Coin Dealer ad in The Numismatist, December 1923.
Two years later, in December 1925, another ad appeared in The Numismatist
under the name "Chris Rembold." The ad indicated that Mr. Rembold had available all four versions of the Grant coins, and was offering them at the original 1922 prices. The ad gives the reader the impression that the available coins were among those originally made available by the Grant Memorial Association, as reference is made to how Rembold has been addressing coin inquires on behalf of the Association's former chairman, Judge Hugh L. Nichols. Considering the Association's earlier ads, it is interesting to find that inventory was still available. Returns to Rembold from the dealers mentioned above?
Chris Rembold ad in The Numismatist, December 1925.

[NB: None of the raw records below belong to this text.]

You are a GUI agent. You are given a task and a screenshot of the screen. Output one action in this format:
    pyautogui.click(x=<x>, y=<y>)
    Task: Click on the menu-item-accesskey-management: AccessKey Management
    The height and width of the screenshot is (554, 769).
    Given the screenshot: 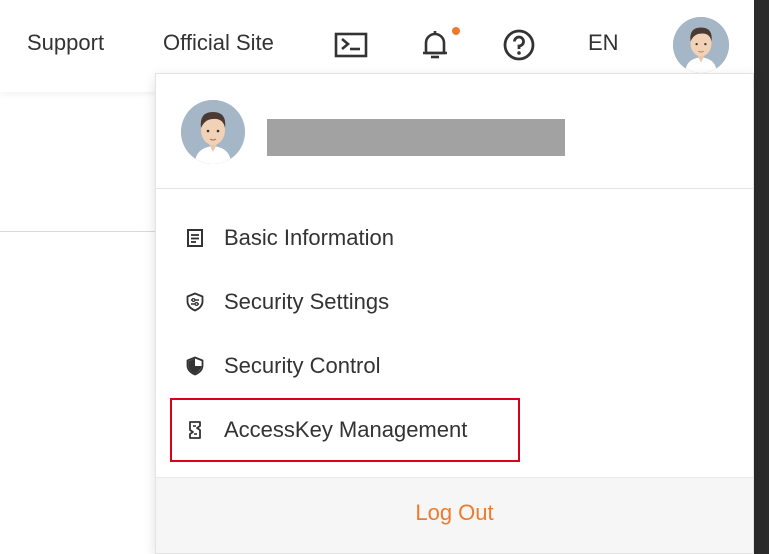 What is the action you would take?
    pyautogui.click(x=345, y=430)
    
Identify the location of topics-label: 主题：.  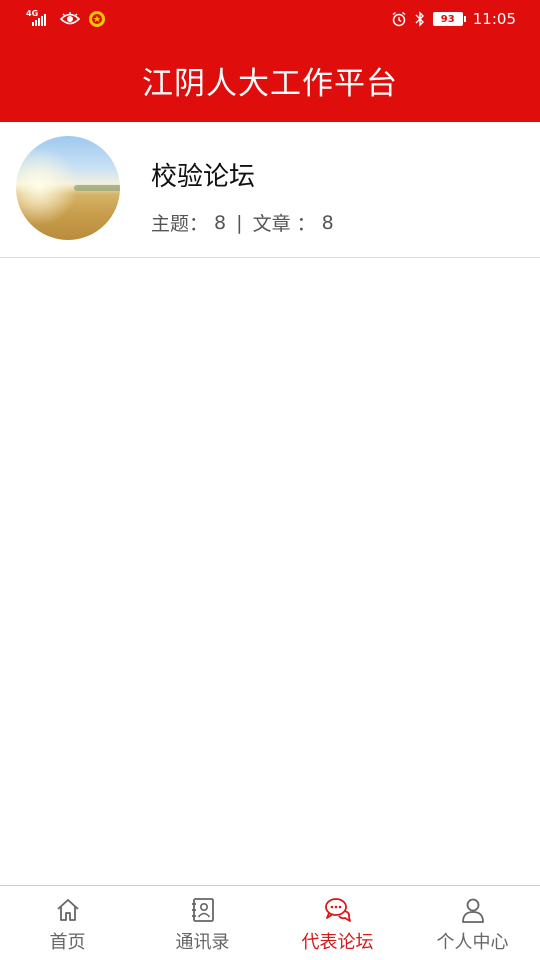
(180, 224).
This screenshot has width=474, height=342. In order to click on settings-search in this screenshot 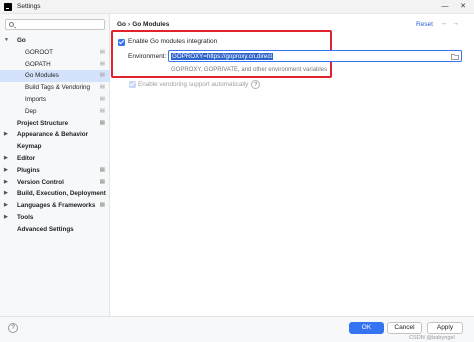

Rembold was not a coin dealer, he was a senior-level manager at the Cincinnati Times-Star Company, publisher of the Cincinnati Times-Star
newspaper. Over a career spanning more than five decades at the company, Rembold had served as its Secretary, Manager, General Manager and, at the time of his death, its Secretary-Treasurer. Rembold was also an active numismatist, being a member of the Cincinnati Numismatic Association (CNA) and serving on the CNA's local committee for the 1942 ANA
Convention held in Cincinnati. Rembold died on December 19, 1943 at the age of 88.
So, it appears that Grant Memorial gold and silver coins were available, unofficially, from the Association (or at least its representative) for at least three years after it publicly ceased operations in January 1923.
I wonder if either or both of my Grant half dollars was among the leftover grouping?